UK – The government’s understanding of how to manage pensions is on a par with that of trustees and it too needs education, the outgoing chairman of the National Association of Pension Fund said today.

Terry Faulkner told IPE on the sidelines of the NAPF’s annual conference in Manchester: “The government, particularly though the Pensions Act is trying to raise awareness of trustees in the business that they do, but actually if you look back it made the same mistakes because it was being given the same advice and the same interpretation as trustees.”

He pointed out that local authorities have also funding deficits because the government and the trustees have acted the same way.

“The point is if it is insisting that trustees get their act together then maybe government should do the same on the same basis, because they have made the same mistakes in the past.”

His comments followed a remark by Pension Commission member Jeannie Drake, who highlighted the government’s strategic mistakes in the past 30 years, which have led to contribution holidays and the uneven spread of tax credit.

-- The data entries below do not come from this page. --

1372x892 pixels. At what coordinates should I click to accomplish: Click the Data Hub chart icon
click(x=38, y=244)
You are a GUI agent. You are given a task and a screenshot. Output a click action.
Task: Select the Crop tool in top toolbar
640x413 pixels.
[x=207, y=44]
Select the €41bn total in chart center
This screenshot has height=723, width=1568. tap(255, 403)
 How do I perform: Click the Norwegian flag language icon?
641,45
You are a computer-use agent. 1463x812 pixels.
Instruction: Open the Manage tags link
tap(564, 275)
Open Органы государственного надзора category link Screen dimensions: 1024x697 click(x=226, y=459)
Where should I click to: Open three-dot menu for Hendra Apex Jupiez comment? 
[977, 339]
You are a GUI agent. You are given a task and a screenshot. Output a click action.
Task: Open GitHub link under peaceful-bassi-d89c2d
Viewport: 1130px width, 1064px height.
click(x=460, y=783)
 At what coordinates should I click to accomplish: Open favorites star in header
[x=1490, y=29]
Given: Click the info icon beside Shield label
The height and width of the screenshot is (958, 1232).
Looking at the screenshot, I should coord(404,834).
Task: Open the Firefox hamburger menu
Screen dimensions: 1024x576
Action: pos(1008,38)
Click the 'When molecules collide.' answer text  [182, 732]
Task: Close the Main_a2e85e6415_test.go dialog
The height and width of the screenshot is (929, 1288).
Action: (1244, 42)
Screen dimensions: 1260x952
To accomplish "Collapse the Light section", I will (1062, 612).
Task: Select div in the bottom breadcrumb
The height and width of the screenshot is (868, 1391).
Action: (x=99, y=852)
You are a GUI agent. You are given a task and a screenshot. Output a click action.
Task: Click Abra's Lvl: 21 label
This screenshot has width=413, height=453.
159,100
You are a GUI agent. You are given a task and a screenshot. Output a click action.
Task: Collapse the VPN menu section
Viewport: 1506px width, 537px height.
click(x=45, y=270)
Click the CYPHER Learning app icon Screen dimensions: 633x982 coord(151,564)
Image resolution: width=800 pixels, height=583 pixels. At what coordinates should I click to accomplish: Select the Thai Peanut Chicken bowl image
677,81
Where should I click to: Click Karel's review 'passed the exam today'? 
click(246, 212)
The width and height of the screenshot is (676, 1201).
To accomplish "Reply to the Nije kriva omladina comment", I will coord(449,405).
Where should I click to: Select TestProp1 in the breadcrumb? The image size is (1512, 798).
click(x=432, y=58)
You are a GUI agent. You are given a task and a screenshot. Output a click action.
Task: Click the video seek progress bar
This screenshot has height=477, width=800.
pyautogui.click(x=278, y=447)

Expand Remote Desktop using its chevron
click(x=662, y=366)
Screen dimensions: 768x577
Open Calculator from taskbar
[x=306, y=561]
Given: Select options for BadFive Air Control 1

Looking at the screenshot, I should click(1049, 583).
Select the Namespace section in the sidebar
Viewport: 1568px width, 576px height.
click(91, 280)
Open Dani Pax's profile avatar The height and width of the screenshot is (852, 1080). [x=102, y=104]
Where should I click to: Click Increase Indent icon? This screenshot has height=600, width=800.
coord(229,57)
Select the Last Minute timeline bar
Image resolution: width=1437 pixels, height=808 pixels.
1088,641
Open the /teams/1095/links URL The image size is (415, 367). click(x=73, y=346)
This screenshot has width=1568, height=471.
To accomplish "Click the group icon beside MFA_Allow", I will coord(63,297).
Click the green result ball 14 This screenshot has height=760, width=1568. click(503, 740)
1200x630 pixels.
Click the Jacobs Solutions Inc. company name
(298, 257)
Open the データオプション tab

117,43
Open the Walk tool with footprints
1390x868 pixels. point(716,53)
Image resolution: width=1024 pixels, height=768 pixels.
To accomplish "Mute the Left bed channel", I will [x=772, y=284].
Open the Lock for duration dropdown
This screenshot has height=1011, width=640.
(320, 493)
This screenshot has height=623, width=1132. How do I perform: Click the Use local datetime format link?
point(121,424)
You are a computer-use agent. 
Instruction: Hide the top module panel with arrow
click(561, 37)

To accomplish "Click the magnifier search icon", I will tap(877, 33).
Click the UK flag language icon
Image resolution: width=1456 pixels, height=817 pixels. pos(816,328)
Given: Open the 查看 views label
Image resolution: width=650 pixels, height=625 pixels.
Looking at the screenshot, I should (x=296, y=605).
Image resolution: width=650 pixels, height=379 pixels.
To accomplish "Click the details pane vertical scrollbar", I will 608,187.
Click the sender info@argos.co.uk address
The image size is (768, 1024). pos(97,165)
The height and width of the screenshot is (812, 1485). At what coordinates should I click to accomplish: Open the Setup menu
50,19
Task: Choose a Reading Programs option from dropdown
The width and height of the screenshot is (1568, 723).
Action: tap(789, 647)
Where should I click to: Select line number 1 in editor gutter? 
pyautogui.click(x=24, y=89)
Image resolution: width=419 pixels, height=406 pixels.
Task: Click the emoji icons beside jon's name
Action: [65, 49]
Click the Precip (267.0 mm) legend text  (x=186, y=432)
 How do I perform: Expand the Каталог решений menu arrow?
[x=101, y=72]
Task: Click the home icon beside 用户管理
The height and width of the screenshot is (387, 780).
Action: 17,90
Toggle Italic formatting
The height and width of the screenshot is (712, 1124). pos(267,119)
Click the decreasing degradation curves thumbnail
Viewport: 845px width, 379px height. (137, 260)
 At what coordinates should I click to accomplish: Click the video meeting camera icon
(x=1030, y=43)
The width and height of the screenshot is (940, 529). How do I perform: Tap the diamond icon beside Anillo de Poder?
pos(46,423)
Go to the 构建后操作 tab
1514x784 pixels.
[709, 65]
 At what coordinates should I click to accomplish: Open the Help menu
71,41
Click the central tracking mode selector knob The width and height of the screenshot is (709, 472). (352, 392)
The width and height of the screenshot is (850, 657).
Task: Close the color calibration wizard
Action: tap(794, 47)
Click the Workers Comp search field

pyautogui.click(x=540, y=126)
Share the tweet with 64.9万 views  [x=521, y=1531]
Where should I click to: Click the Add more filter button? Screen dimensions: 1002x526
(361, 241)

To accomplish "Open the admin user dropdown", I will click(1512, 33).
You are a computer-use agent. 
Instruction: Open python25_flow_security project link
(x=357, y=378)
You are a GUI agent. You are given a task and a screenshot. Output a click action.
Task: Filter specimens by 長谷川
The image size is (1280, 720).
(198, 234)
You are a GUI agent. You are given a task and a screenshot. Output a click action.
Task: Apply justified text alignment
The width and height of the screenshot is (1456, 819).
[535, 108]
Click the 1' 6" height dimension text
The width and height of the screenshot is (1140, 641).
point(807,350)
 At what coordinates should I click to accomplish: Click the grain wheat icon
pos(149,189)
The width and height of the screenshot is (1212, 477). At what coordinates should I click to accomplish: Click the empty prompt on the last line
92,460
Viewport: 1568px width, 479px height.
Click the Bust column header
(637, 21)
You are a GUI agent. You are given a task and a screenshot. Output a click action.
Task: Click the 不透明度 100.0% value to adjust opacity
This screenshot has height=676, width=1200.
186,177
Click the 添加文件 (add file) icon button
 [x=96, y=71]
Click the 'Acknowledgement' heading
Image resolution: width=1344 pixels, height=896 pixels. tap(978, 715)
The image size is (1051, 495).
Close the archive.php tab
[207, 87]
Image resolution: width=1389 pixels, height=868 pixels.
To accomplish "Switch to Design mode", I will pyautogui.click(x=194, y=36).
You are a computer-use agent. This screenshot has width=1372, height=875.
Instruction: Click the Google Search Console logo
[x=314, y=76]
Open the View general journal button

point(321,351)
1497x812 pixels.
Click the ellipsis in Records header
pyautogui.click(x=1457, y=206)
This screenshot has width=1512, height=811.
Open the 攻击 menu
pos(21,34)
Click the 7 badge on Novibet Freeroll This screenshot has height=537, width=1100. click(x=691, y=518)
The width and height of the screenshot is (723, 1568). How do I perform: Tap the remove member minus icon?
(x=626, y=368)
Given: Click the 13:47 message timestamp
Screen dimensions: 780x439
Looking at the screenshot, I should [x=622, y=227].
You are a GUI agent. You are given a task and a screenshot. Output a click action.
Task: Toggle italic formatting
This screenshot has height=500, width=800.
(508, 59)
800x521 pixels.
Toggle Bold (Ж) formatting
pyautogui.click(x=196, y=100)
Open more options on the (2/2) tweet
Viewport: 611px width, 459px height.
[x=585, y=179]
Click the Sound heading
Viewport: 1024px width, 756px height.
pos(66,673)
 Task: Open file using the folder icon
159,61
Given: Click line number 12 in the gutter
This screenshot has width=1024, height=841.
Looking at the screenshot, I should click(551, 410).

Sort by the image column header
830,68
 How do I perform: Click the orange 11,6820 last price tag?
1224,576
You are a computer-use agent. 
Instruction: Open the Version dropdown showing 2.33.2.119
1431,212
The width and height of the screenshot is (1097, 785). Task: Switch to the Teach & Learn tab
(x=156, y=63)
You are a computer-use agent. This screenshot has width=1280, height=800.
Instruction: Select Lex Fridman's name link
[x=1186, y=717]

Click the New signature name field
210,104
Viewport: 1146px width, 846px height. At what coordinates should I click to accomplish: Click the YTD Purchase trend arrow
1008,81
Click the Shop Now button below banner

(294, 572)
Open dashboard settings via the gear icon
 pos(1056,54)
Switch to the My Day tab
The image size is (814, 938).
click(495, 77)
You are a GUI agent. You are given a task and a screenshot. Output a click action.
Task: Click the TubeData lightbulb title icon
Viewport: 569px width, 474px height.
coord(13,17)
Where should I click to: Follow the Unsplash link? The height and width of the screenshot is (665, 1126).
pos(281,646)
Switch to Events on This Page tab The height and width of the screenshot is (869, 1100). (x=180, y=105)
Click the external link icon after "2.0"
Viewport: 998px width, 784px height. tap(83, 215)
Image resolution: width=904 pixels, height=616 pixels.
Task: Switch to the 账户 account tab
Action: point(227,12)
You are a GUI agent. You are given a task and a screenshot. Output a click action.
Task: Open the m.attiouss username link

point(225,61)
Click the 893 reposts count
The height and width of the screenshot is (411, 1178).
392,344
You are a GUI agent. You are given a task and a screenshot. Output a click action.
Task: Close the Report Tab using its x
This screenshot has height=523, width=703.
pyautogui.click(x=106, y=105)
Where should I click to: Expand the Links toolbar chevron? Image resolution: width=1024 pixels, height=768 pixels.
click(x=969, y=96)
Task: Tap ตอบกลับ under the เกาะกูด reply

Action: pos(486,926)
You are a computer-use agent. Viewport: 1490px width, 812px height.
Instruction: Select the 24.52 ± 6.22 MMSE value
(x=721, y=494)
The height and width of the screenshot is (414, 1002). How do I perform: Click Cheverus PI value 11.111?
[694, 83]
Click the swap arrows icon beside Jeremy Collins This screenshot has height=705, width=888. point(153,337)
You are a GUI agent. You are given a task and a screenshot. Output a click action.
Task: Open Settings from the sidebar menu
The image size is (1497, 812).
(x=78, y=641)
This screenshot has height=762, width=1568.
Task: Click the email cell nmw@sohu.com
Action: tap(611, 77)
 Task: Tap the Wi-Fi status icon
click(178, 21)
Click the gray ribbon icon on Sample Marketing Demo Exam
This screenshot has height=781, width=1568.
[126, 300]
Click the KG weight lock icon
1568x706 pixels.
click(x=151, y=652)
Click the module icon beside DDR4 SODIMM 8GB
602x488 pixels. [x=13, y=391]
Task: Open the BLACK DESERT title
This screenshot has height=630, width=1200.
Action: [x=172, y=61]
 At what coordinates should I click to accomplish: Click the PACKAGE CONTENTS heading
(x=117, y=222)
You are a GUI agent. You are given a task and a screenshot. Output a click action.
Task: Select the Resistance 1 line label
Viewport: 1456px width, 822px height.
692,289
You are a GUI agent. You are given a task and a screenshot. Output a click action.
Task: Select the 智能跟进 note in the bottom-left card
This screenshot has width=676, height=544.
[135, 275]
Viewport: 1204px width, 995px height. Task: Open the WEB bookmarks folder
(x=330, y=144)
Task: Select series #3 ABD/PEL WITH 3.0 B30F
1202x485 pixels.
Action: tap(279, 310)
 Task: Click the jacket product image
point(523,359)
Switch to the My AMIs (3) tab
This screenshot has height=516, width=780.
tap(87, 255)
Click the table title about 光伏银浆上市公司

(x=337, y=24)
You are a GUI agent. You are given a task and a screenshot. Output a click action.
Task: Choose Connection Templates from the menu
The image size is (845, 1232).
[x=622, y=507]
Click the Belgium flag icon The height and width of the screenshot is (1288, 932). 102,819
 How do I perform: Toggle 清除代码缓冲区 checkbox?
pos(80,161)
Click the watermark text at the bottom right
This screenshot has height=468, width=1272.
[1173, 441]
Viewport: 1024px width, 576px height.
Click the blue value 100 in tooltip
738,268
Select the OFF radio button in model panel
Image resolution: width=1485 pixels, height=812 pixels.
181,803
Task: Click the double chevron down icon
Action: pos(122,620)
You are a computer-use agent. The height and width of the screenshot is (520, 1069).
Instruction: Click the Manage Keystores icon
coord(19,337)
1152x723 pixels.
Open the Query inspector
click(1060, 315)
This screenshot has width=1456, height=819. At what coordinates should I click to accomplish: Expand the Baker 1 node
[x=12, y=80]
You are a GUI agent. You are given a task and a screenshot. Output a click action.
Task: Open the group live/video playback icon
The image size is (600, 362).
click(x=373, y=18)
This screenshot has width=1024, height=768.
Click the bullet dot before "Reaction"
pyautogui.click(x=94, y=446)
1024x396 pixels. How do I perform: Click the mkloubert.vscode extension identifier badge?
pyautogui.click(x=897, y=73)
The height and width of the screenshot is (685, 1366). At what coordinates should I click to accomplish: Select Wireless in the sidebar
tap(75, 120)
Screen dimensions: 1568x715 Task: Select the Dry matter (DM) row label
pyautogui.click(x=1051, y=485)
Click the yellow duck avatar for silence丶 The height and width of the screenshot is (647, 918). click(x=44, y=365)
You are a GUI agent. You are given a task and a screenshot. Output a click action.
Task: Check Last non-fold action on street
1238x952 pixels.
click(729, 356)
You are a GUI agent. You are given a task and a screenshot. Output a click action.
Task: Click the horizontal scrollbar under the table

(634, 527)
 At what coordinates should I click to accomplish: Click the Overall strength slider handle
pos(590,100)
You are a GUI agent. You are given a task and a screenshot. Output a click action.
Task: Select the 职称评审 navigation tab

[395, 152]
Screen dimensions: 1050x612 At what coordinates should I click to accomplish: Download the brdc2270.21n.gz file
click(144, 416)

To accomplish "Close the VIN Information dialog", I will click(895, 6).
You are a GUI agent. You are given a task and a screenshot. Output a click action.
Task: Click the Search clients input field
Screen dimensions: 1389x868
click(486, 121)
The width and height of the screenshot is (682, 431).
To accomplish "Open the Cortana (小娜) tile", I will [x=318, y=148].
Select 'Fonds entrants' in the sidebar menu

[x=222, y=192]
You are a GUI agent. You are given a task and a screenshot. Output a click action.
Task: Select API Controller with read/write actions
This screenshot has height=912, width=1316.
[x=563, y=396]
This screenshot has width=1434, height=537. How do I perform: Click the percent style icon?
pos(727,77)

Drake called for a consensus and spoke against a “whose-fault-is-it?” mentality.

She joked that if assessing the responsibility for the pension crisis were a murder investigation, it would resemble the plot of ‘Murder on the Orient Express’ – the Agatha Christie whodunit with numerous suspects.

Drake was part of a panel featuring Anthony Thompson of the Confederation of British Industry and Laurie Edmans of the Association of British Insurers.

Thompson observed that employers still care about employees pensions and try to find ways to keep them.

Edmans observed he wanted to see the individuals taking more charge of pensions.